- _Problem_
Looking at the records below, state how many lines include the string "computer" and add nothing further.

- _Material to process_
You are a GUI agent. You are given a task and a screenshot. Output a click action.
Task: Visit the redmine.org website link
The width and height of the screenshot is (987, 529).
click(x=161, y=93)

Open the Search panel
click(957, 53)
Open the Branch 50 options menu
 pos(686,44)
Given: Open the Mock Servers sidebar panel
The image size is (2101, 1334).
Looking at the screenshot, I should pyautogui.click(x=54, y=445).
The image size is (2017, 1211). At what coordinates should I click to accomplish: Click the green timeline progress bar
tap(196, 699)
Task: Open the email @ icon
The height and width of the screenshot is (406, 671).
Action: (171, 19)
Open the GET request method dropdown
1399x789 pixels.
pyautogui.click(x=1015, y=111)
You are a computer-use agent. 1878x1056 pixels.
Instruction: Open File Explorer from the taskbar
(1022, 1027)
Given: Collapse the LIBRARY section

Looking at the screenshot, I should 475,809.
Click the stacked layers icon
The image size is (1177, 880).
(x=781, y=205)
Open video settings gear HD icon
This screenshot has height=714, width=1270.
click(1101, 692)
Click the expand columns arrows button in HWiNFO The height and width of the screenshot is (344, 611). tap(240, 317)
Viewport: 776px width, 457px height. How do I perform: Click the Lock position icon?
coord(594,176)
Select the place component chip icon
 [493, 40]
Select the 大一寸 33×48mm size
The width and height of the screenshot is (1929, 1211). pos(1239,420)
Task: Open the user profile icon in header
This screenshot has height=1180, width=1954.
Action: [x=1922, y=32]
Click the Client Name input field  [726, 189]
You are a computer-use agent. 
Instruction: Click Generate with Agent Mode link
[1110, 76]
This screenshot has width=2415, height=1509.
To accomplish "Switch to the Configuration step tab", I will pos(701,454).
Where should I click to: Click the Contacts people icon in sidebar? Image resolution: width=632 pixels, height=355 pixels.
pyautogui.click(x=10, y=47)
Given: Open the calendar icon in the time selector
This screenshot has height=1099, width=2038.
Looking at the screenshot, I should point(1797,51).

- _Exercise solution_
2